修羅場
「どういう事なの!?」
空虚な部屋の静寂を突き破るような声は、きっと外まで聞こえただろう。カレロナは持っていた包みを落とし、俺たちの方に向かった。心配して俺を訪ねてみたら、見知らぬ女と抱きついている。そりゃそういう反応になるだろう。
「ちょっと、この女誰ー?」
若干イライラしたように女は言った。
「ああ…。カレロナは幼なじみでな…」
「そんなのいいから、早く離れなさいよ」
カレロナは説明している俺と女を引き離した。無理矢理引き離された女は舌打ちをし、カレロナの方を向いて、口を開いた。
「さっきから何?ムカつくんだけど」
始まった。始まってしまった。一瞬空気が凍りつく。容易く予想でき、そして最も悪しき事態が起きた。
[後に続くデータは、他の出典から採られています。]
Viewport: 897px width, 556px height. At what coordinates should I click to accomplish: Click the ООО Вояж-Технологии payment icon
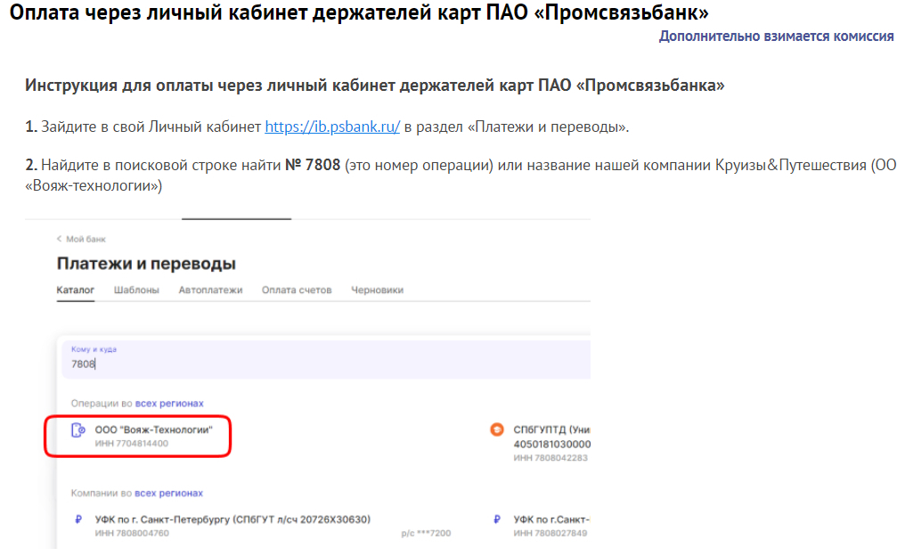77,430
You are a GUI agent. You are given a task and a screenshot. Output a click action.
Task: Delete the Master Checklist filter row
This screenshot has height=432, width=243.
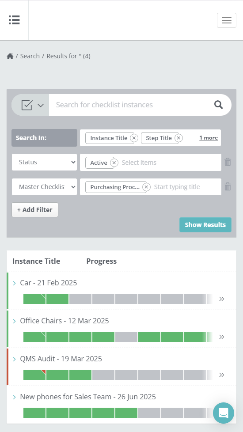click(x=228, y=187)
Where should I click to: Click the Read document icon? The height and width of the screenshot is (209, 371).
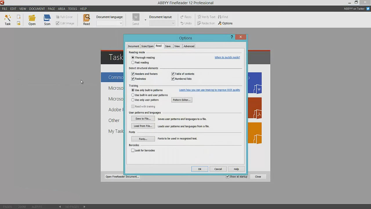tap(86, 18)
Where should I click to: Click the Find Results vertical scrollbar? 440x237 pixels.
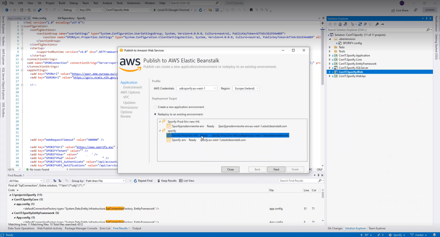323,205
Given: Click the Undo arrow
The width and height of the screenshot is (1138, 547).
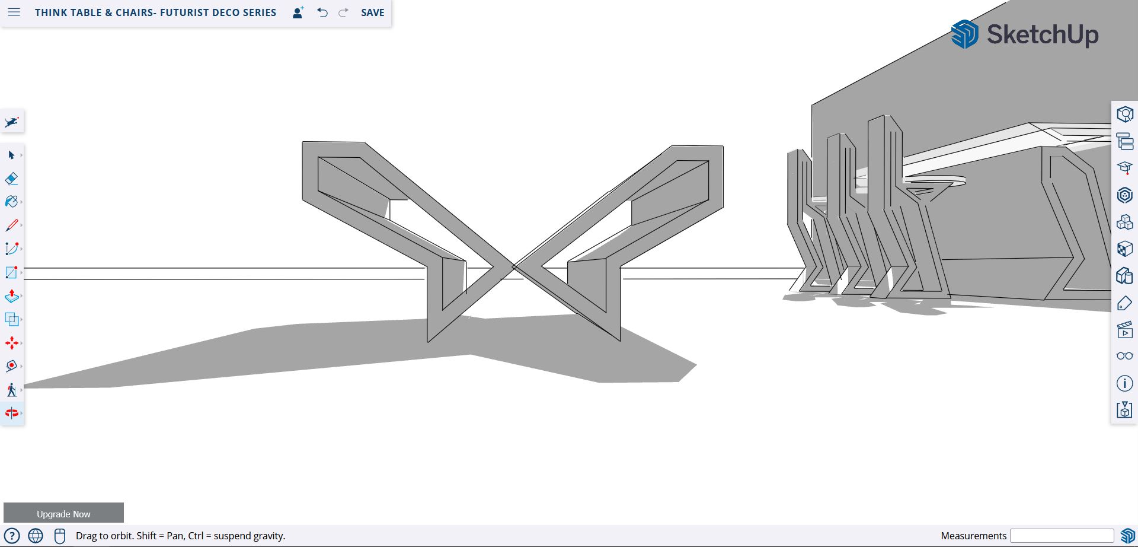Looking at the screenshot, I should point(322,12).
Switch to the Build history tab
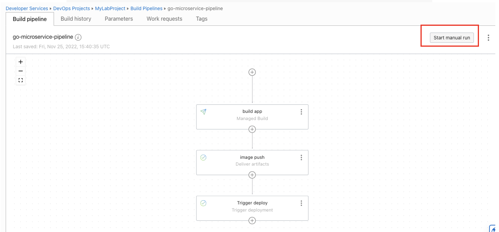 [76, 19]
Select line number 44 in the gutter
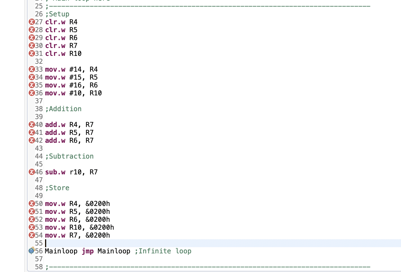The height and width of the screenshot is (272, 401). tap(39, 156)
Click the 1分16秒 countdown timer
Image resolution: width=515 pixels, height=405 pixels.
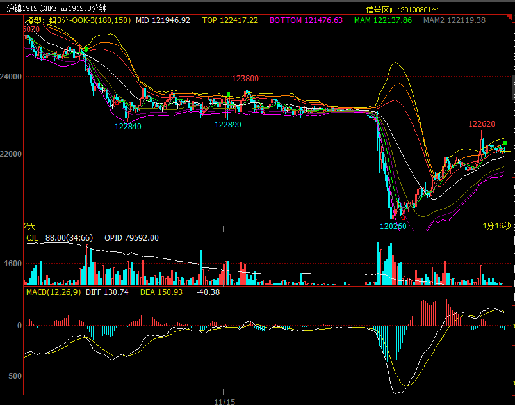click(496, 226)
「あんたこそ何よ!さっきからあなたディスペアの何なの!?」
凍りついた空気は次第にヒートアップしていく。
「そんなの、どうだって良いじゃない」
女の冷たい目線に対抗し、カレロナもじっと女の方を見据え、力強く言った。
「良くない…。良くないの!」
女はその気迫に押されながらも、何か良からぬ事を思い付いたようだった。
「そんなに教えて欲しいなら、教えてあげるわよ」
カレロナは固唾を飲み込む。女は卑しい目付きで俺を見る、まずい。やめろ。
「恋人じゃない。ねえ」
ほら、何て最悪なんだ。
「恋…人…」
青ざめた顔で、涙を浮かべた。止めてくれ。そんな顔を見せないでくれ。
「…カレロナ。…俺が、俺が悪かったから」
泣かないでくれ。そんな事を言う前に。彼女は手で口を覆い。
「信じられないっ!」
と言って出ていってしまった。耐え難い喪失感。全てが終いとなったあの空虚さが、背筋を伝った。身体中の冷たい感触と相違して、体の中は熱くなっていった。
終わりだ…。そう思った。
「あーあ」
苛立つ程空元気な声が、後ろから聞こえた。
「邪魔が入っちゃった。ねえ?」
黙れ。
「あんな面倒臭い女に好かれてるなんて困ったものね」
何を勘違いしてるんだ。この女は。たった一夜の関係と、カレロナの長い付き合いが釣り合うと思っているのか?
「ねえ、英雄様」
俺は…言葉をぐっとこらえ、女に言った。
「帰ってくれ」
「え、でも…」
「帰るんだ」
「…」
押しに負け、女は出ていった。
頭が痛い。どうしようもない。やるせない。もう、何もかもが終わりなのか?ふと、カレロナが落とした包みを取る。中には彼女が作った物であろうクッキーが入っていた。
…今からでも、間に合って欲しい。今度こそ伝えるんだ。俺は彼女の家へ走った。